Accountants and Registered Auditors

Business taxCompany accounts

Corporation tax

Every limited company is required by law to pay corporation tax on their profit. The HM Revenue and Customs (HMRC) will send reminders requesting the filing of your CT600. The reminders would be sent to your registered office. What is CT600? Good question. It is effectively a corporation tax return form. HMRC called it CT600.

Before anything else, you must first prepare your company accounts. This is a different document to that of the confirmation statement.

This would include the profit and loss account which gives you the profit figure to compute your tax liability. However, if you made a loss, then no tax liability.
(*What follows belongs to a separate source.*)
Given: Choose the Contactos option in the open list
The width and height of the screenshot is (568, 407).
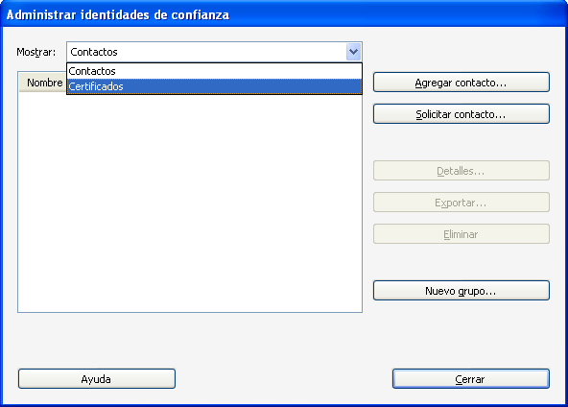Looking at the screenshot, I should [215, 71].

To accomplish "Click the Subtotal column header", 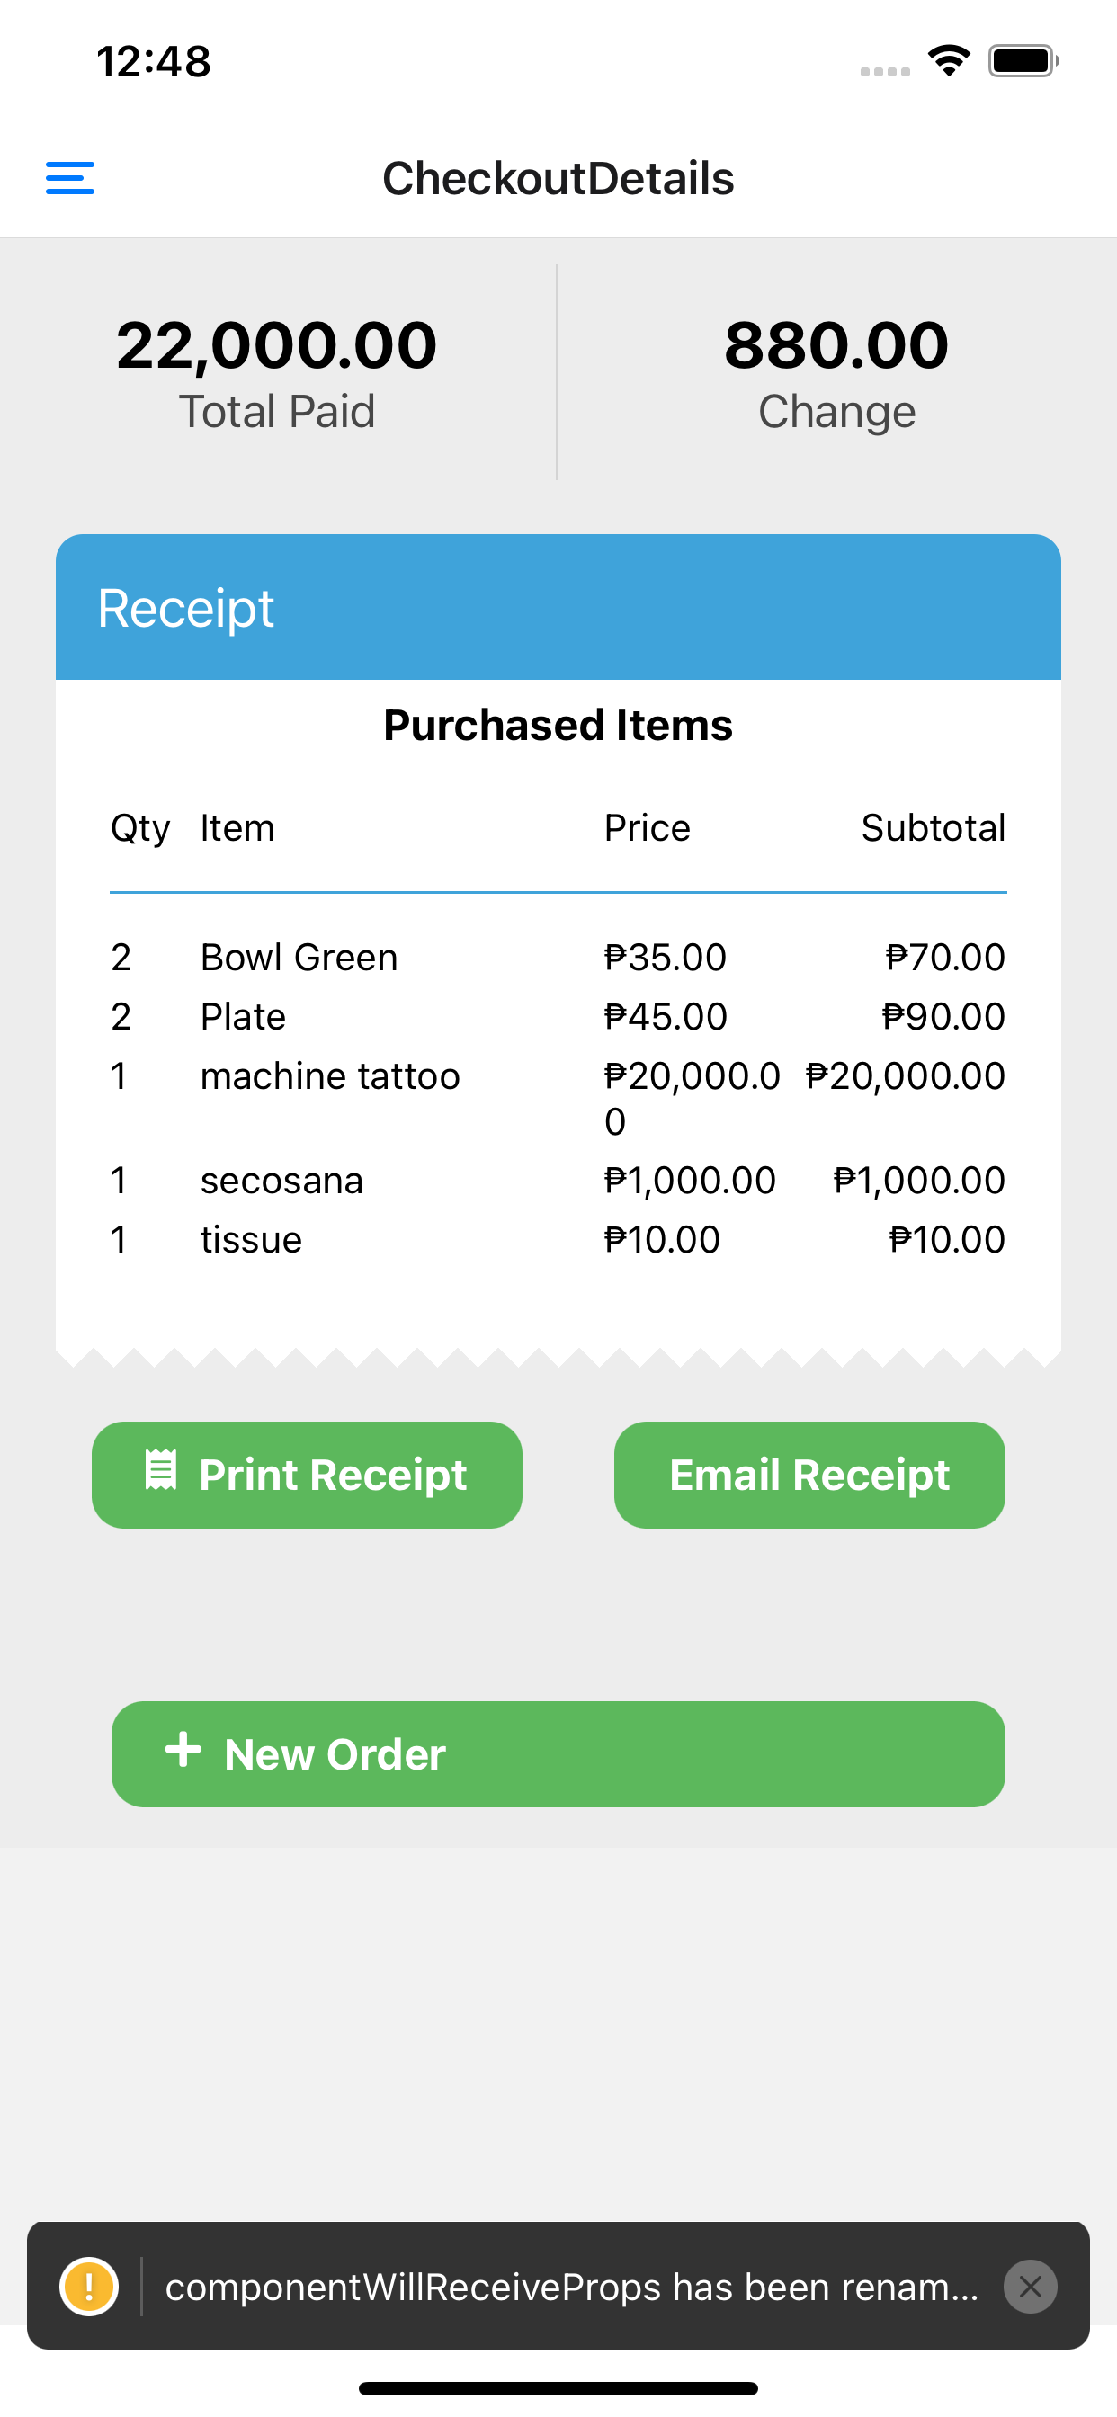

In simple term, no profit means no tax to pay.

You have nine after your accounting year-end to pay your company tax. Thereafter, you must submit your corporation tax return together with your tax computation to HMRC. You must also include your company accounts. You have 12 months after the accounting year ended to state your final corporation tax bill in your CT600.

Otherwise, your company will receive late filing penalty if failed to file the return on time. There will also be penalty interests on any outstanding corporation tax amount.

Corporation tax for Large Company

A company with an accounting profit of more than £1.5 million is classified as a large company by HMRC and therefore is required to pay its corporation tax in advance in four instalments within a twelve-month period.

There is an exception. Where your company’s accounting profit exceeded £1.5 million but less than £10 million for the first time in your trading year, your company will not have to pay your corporation tax by instalments.

Where there are associated companies or companies within a group, that £10 million thresholds will be divided by one plus the number of associates at the end of the previous accounting period.

Accounting records

The onus is on your company to estimate your accounting profits for the purpose of making corporation tax payments. Therefore, it is important your company have a proper accounting system in place to monitor your profits and business transactions.

Notify HMRC when your company profit is likely to exceed the thresholds. Start making quarterly instalment payments. The unpaid instalment payments carry penalty interest at a special rate imposed by HMRC, from the due date to the date of payment.


There is no excuse for first time oversight. The HMRC will backdate the penalty interest payable based on your final corporation tax return CT600 submitted.

Quarterly Instalments Payments

Instalments are due at the intervals of three months commencing 6 months and 13 days from the start of your accounting period and culminating 3 months and 14 days from its end.

Therefore, for the 12 month accounting period there will be 4 instalments.

For a company with a 12 month accounting period starting on 1 January, Quarterly Installment Payments will be due on 14 July, 14 October, 14 January and 14 April.